Dear Ones, if you have had trouble with healthy boundaries in the past and are wishing to learn the art of speaking up for yourself, making a plan ahead of time can be very helpful. If you are wishing to move into healthier relationships with others who have not been respectful, it is likely that you are well aware of the pattern that you are in that you would like to shift out of. Planning ahead can be a wonderful first step.
Often when someone treats you in a way that you are not comfortable, it can make you feel small, frustrated, and disempowered. From that space it can be difficult to insist upon being treated in a more respectful fashion. This is why we strongly suggest making a plan ahead of time.
When you plan ahead, you are not caught off guard by someone’s behaviour. Because you feel secure in new responses you can give, you can simply state your new truth or boundary from a calm and centred space. You will not be reactive, but rather, fully in your power. You will be anchoring the energy of respect, which will be recognized and honoured much faster because others will sense and respond to the energetic change.

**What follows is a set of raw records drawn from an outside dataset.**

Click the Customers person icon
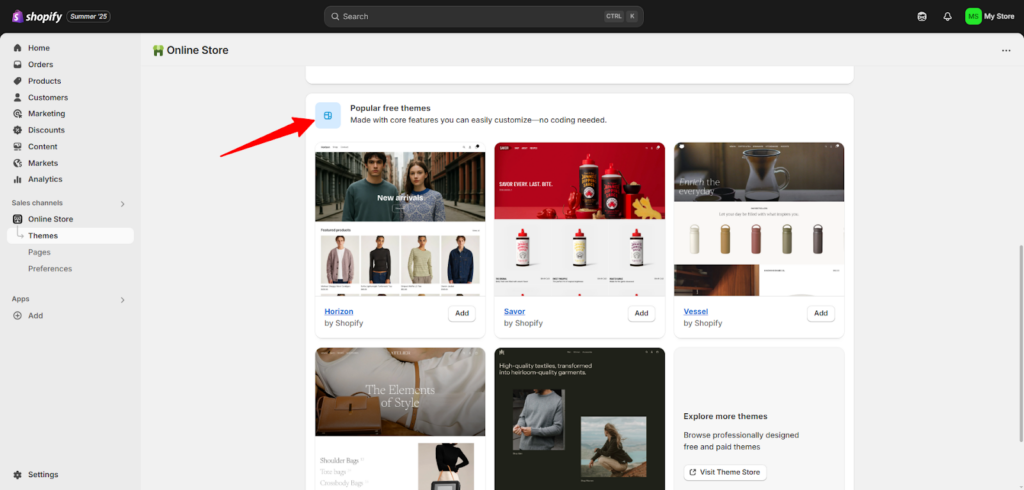Viewport: 1024px width, 490px height. point(18,98)
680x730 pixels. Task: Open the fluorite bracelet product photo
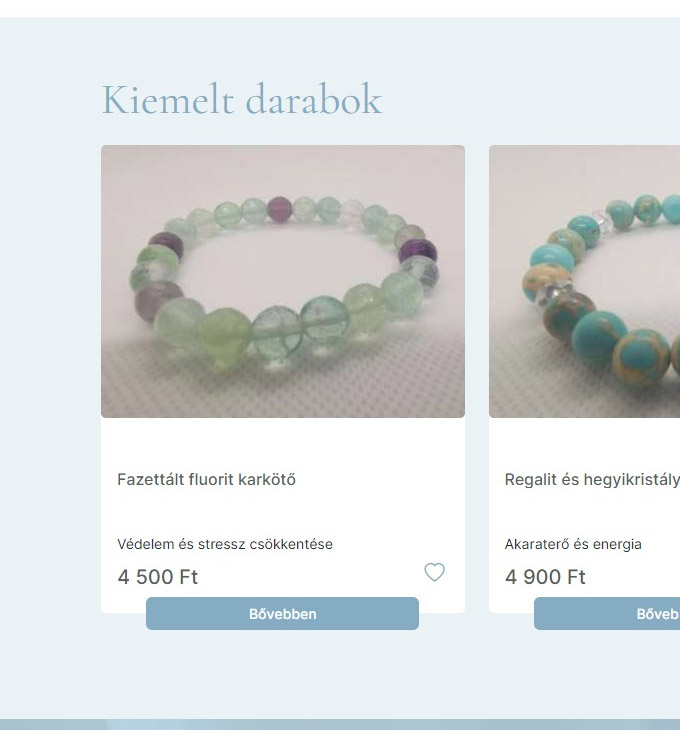coord(283,281)
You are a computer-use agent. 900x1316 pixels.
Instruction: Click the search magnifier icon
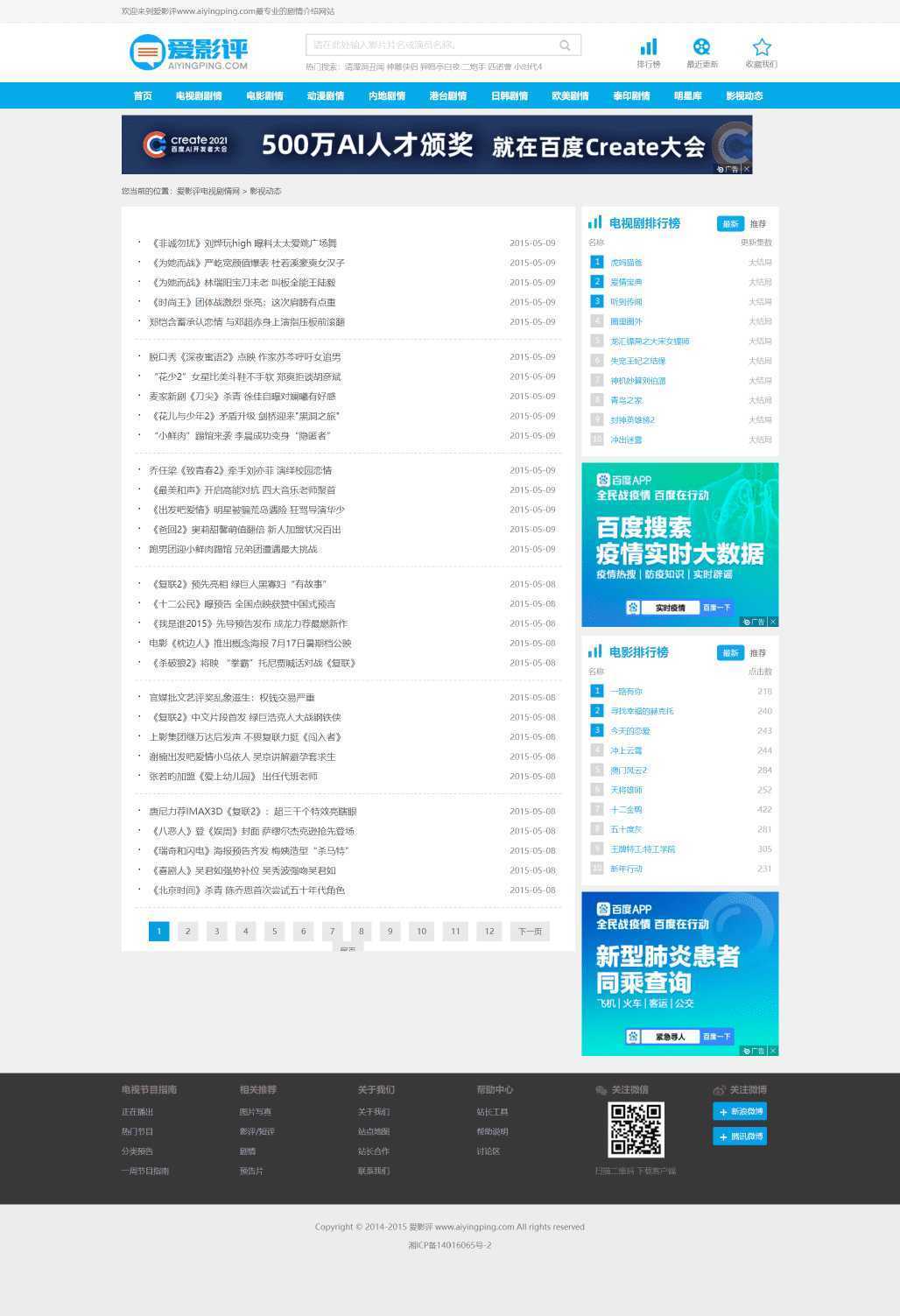(565, 46)
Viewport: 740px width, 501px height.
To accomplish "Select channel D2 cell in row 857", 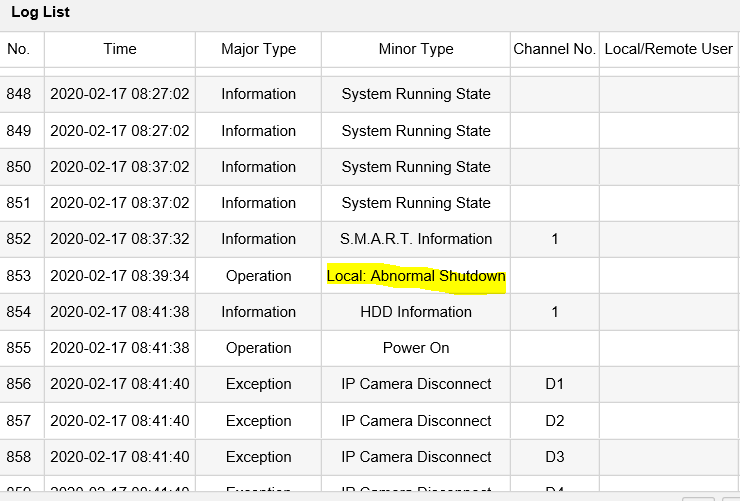I will (554, 421).
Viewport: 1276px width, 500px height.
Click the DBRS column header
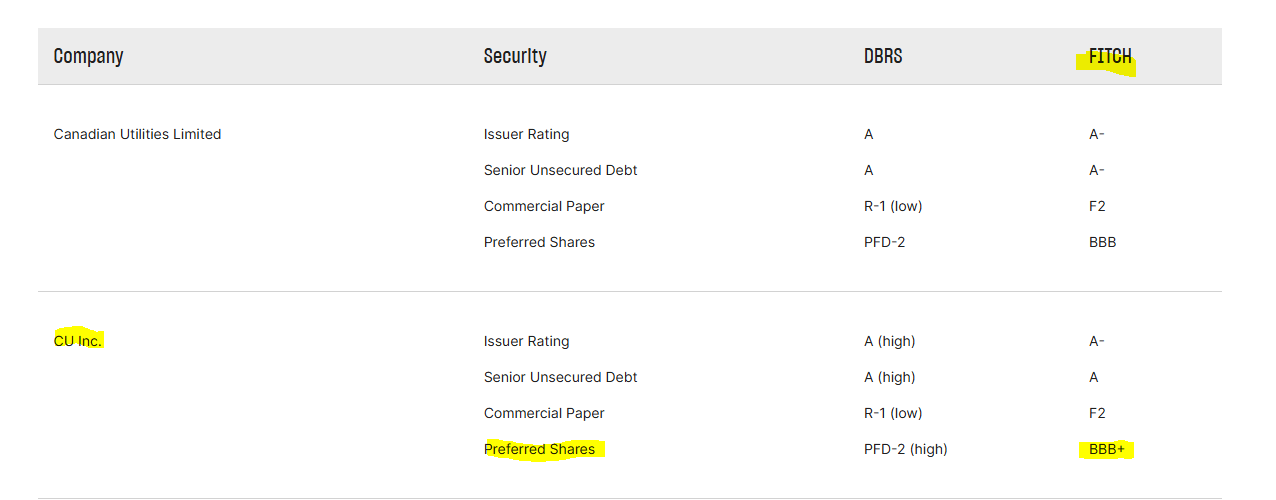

We understand that it can seem daunting to finally use your voice. You might wish to start small and as you get more confident grow from there. The most amazing thing happens when you start to shift into being treated with more respect. You fear that people will not like you, but if you stay consistent you will be surprised to see that people will value you more. And because you are also shifting your expectations of what you will accept for yourself, you will are further supporting that change from within, so what you magnetize into your experience will reflect that.
So we strongly advise that you take some quiet time to think of past experiences when you didn’t like how you were treated and play out different scenarios of response until you find the response you can use in the future that feels good, calm and empowered to you.
Many of you don’t wish to be mean or come across harsh. We understand this but it is not mean in the least to desire more respectful interactions. This approach will allow you to be prepared and balanced which will allow you to avoid being reactive. It is when you are unprepared and reactive that you usually end up feeling regret for how you handled things, so this will help you avoid that happening.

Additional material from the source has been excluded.